• **Provided entries**:
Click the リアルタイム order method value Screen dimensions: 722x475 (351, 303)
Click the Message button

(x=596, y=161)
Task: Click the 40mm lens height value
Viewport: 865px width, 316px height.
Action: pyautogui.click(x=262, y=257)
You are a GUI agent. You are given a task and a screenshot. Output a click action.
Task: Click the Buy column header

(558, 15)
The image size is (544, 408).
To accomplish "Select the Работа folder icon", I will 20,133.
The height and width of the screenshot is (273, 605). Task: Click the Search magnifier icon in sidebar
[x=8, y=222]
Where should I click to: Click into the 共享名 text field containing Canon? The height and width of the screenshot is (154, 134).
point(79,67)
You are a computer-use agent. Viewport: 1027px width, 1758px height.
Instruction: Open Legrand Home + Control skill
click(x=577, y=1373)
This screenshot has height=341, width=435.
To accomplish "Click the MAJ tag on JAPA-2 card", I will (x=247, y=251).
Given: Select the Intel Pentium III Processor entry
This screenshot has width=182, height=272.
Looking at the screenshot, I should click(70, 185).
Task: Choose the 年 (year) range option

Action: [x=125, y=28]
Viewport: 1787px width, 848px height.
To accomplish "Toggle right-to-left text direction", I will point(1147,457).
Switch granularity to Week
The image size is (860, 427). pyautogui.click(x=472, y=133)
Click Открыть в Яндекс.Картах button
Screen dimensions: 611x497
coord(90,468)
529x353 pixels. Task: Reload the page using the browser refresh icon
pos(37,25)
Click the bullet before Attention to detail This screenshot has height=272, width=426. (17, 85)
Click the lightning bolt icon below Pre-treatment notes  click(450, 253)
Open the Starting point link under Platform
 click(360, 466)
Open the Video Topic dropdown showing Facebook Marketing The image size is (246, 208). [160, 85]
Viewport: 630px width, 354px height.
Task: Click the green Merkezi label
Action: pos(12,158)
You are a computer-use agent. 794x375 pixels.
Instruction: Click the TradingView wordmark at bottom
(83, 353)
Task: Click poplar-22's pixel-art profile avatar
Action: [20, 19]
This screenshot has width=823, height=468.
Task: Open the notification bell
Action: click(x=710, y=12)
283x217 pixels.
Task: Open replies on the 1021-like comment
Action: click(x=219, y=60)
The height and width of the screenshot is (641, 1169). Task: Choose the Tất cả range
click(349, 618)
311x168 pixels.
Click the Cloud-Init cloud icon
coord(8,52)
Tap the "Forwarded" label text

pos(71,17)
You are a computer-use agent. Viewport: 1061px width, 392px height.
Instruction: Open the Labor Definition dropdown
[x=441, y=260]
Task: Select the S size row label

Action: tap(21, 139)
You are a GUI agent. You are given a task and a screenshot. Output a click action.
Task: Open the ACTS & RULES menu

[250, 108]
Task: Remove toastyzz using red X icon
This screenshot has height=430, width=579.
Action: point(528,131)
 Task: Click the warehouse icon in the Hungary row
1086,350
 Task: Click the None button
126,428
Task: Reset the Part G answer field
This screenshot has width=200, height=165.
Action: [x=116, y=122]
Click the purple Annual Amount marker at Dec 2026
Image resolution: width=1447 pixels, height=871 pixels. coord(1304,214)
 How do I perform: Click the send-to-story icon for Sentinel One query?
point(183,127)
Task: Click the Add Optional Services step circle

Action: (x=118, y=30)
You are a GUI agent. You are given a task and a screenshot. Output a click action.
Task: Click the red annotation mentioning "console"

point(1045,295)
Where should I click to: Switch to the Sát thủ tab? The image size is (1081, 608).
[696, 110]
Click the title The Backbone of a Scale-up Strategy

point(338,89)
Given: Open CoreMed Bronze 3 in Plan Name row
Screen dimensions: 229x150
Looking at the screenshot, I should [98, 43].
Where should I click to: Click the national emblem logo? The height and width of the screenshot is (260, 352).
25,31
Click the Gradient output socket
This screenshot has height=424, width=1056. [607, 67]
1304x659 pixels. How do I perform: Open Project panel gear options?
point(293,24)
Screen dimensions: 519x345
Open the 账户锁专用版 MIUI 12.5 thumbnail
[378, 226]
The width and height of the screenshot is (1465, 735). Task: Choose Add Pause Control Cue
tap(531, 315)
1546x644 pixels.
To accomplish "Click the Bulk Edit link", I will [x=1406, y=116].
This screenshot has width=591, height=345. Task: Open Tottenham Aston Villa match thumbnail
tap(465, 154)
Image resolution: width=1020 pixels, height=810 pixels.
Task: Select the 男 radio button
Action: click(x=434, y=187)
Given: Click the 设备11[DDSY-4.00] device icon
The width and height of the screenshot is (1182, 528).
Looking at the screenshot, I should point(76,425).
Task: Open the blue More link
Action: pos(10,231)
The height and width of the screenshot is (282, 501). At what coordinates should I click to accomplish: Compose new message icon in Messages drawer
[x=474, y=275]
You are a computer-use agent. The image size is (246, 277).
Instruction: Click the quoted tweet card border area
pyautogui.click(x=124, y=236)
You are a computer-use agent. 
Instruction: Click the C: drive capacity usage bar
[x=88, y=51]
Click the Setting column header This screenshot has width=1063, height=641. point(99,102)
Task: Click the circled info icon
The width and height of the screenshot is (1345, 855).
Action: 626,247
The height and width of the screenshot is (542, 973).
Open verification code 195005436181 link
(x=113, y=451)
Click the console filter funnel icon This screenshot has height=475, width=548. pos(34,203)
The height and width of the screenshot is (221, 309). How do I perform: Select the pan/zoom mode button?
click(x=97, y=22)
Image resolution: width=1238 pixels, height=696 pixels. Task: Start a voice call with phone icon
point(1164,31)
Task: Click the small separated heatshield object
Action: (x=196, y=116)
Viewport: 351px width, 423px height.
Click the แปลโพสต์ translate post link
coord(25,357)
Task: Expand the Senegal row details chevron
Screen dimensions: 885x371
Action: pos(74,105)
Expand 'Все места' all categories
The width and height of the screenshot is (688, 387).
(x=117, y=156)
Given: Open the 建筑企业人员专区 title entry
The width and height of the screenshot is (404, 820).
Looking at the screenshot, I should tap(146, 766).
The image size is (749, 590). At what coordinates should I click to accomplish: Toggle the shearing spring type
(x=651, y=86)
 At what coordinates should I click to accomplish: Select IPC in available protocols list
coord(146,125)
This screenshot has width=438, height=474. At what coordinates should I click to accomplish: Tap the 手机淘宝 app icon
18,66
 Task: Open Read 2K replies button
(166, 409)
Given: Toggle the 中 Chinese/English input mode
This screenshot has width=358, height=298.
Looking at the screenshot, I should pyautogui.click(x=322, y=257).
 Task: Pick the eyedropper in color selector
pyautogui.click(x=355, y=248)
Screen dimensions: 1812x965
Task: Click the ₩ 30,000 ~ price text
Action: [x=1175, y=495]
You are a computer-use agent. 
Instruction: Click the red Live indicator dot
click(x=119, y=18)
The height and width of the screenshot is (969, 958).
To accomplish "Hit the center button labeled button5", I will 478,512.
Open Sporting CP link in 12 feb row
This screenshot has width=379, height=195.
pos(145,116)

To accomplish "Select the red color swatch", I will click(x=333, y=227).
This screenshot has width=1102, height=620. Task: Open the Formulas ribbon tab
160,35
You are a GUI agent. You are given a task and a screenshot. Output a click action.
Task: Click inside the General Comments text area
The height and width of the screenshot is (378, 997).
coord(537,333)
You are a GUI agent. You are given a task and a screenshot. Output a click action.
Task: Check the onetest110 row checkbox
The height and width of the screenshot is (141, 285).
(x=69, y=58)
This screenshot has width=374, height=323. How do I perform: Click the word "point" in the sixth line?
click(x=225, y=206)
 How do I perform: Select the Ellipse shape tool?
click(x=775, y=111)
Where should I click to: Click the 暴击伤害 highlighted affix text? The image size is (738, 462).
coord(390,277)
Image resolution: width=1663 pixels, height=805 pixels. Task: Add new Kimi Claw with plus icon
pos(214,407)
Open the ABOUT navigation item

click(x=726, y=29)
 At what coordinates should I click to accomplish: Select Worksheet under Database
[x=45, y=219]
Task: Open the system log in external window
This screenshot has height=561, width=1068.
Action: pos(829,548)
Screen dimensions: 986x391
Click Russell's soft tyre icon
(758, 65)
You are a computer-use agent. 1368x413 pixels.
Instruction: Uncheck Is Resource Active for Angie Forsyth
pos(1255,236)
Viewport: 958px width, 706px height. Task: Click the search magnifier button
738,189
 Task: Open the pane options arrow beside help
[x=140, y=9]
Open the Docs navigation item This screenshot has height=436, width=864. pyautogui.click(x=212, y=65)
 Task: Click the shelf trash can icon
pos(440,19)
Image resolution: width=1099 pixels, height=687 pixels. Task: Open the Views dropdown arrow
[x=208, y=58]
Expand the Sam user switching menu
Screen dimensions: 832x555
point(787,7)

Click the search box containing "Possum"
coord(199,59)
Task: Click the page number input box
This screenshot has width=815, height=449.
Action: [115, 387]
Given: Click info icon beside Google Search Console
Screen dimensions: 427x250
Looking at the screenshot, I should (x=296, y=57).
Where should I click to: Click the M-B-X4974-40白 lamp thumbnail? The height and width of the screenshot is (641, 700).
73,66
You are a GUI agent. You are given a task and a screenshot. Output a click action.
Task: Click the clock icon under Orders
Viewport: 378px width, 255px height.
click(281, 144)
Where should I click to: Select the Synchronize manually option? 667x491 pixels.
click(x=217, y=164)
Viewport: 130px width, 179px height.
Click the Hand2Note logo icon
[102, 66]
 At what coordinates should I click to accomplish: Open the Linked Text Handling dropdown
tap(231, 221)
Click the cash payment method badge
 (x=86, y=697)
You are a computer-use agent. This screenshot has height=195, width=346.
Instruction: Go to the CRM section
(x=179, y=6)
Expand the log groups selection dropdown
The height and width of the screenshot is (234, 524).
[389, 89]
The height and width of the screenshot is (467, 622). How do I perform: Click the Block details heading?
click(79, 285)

• **Aim of the exercise**: Read the listing line by line, and copy each line in which the word "info" is found.

• **Result below**:
Task: Click the circled info icon
Given: Click info icon beside Google Search Console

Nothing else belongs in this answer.